Abducted
“Mission failed. Insert a coin to replay.”
Come
comparve la scritta a caratteri cubitali al centro della console, mi lasciai
scappare un ringhio di stizza. Cercai con la mano nella tasca destra dei jeans,
sperando di trovare qualche spicciolo. Cosa che ovviamente non avevo. D’altronde,
non era esattamente quello il motivo per cui mi trovavo in una sala giochi?
“Whitner.”
Lanciai un’occhiata
dietro le mie spalle, per accertare i miei sospetti: Lizzie stava sghignazzando
per il mio completo fallimento. Mi misi sulla difensiva.
“Mi avevano
circondato! Come potevo sopravvivere con solo un coltellino svizzero?” Cercai
di farla ragionare. Non ero tanto male, nei videogiochi. Per questo non
riuscivo a capire cosa fosse andato storto.
“Sì, sì,
come dici tu.” Alzò gli occhi verso il cielo, prima di ritornare seria. “Senti,
io devo andare. Sono le sei passate e fra poco mia madre avrà preparato la
cena. Sarebbe meglio che te ne tornassi a casa anche tu …”
“Oh-oh! Liz,
ti stai preoccupando per me? Aww, che tenera ~” Liz incrociò le braccia.
“No, idiota.
Cerco solo di mettere un po’ di sale in quella tua zucca vuota!” Fece un
piccolo sbuffo. “Sai benissimo che questa strada non è molto sicura, di notte. Piena
di ubriaconi e senzatetto.”
Lizzie non
era mia amica. Piuttosto, era una conoscente. Un’alleata da avere al mio fianco
per non essere sopraffatta da quell’enorme mondo che era la sala giochi. O
almeno, questo era quello che all’inizio mi ero aspettata da lei, non
immaginandomi che saremmo diventate acerrime rivali. Lei mi batteva a Metal
Slug ed io la stracciavo Bust a Move - era ovvio che non volesse familiarizzare
con il nemico.
“Ovviamente.”
Scrollai le spalle, ritornando all’arcade game. “Ecco perché me ne tornerò a
casa non appena riuscirò a vincere i punti che mi servono.” Sul display si
vedeva il video di esempio che spiegava come si svolgeva il gioco.
“A proposito,
ce l’hai una moneta? Sono al verde!” Dissi con tono innocente, pigiando i tasti
colorati senza scopo. La mia interlocutrice si passò una mano fra i capelli,
abituata alla mia caparbietà.
“… con te è
impossibile ragionare, eh?” Liz sospirò, raccogliendo la sua borsa dal suolo e
mettendosela in spalla. “Ci vediamo domani alla stessa ora. Ricordati che mi
devi dei soldi!”
“E dopo
questa tua minaccia, chi ti assicura che tornerò?” Le chiesi in modo beffardo, mentre
lei si avviava verso l’uscita della sala giochi.
“So dove
abiti, Whitner. E mio fratello ha un’esagerata collezione di mazze da baseball.

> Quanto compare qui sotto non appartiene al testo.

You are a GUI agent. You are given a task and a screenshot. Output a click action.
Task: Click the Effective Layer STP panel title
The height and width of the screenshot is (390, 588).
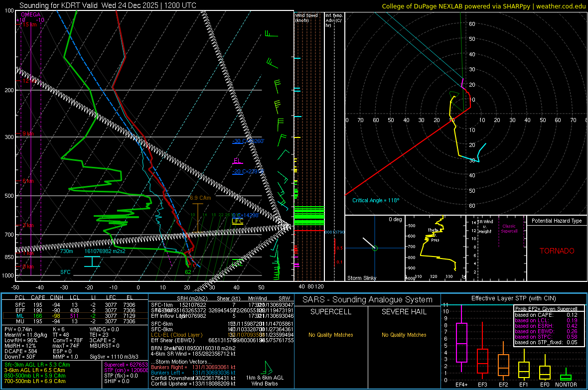(513, 298)
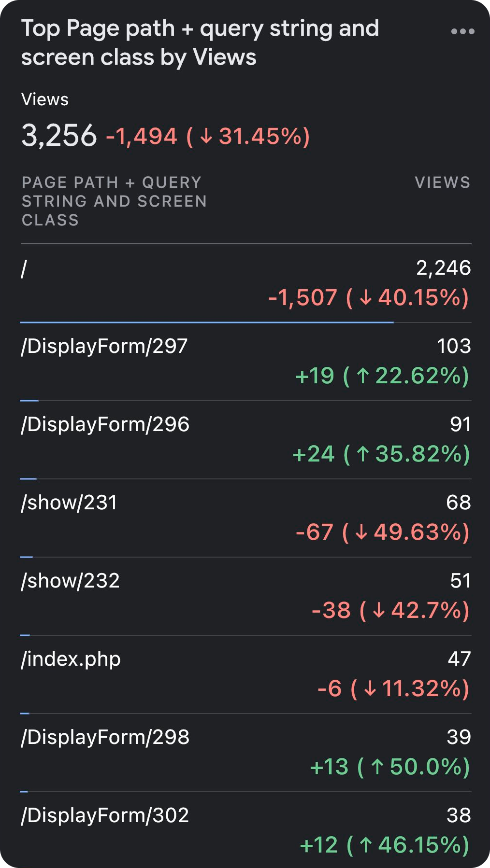Viewport: 490px width, 868px height.
Task: Open the three-dot more options menu
Action: [x=462, y=31]
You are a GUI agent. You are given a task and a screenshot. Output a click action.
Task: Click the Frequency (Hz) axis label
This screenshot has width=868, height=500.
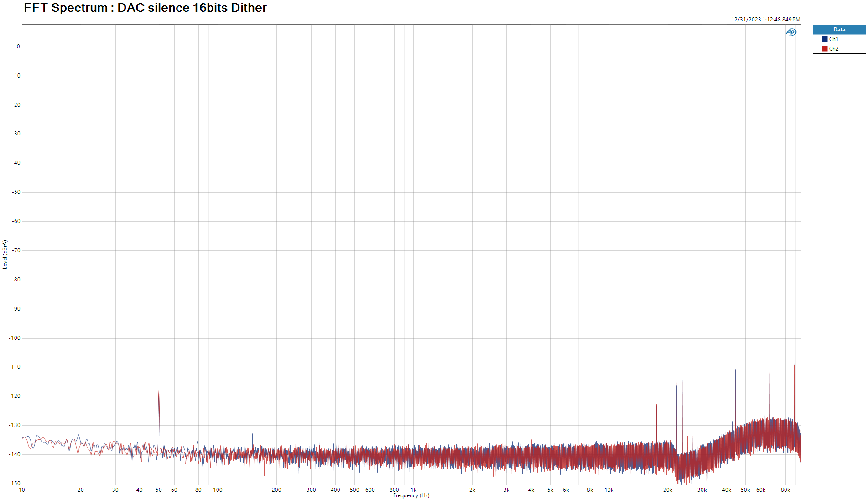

Scommetto che non gli dispiacerà se gliene prenderò una in prestito …” Fece
capolino sul suo volto un piccolo sogghigno che sicuramente avrebbe potuto inquietare
non pochi. Un’espressione degna della regina dei videogame splatter.
S’irritò
molto, perciò, quando le ridacchiai in faccia, infischiandomene della provocazione.
“Promettimi solo di ripulire il mio sangue, ‘kay? Mamma è ossessionata dalla
pulizia.”
“Buonanotte!”
Sbottò uscendo, arrabbiata per la mia reazione pacifica. Solo quando fu sparita
dal mio campo visivo, potei permettermi un lungo e tormentato sospiro: Lizzie Primrose
era sempre così gentile!
Lanciai uno
sguardo al bancone alla mia destra, facendo passare i miei occhi sui vari premi
che si potevano scambiare per dei tickets finché non trovai quello che stavo
cercando di vincere da quattro ore: un mazzo di carte da bridge lindo e pulito.

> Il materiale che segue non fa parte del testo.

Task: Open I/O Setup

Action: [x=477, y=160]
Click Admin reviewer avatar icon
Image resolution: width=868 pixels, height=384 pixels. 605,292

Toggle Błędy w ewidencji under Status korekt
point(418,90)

Ma non importava quanto mi sforzassi, non ero ancora riuscita a vincere un solo
gioco. Feci una smorfia, gonfiando le guance come avrebbe fatto una bambina di
quattro anni, e non una di quindici: le stupide macchinette dovevano essersi
guastate, non c’era altra spiegazione.
Ad un tratto
mi colpì un forte attacco di nausea. Deglutì insistentemente, cercando di
mettere a tacere il mio stomaco in subbuglio. Frustrata, mi alzai dallo
sgabello e mi affrettai verso l’uscita, diversi pensieri che vorticavano nella
mia testa.
“Accidenti,
non di nuovo!” Volevo solamente vincere il mazzo di carte, andare a casa,
depredare il frigo e rinchiudermi nella mia stanza come un vampiro. Che cosa
sarebbe successo stavolta?!
L’esperienza
mi aveva insegnato che, ogni qualvolta avessi avuto un voltastomaco, sarebbero
sopraggiunti stati guai in vista. Funzionava un po’ come sesto senso, insomma.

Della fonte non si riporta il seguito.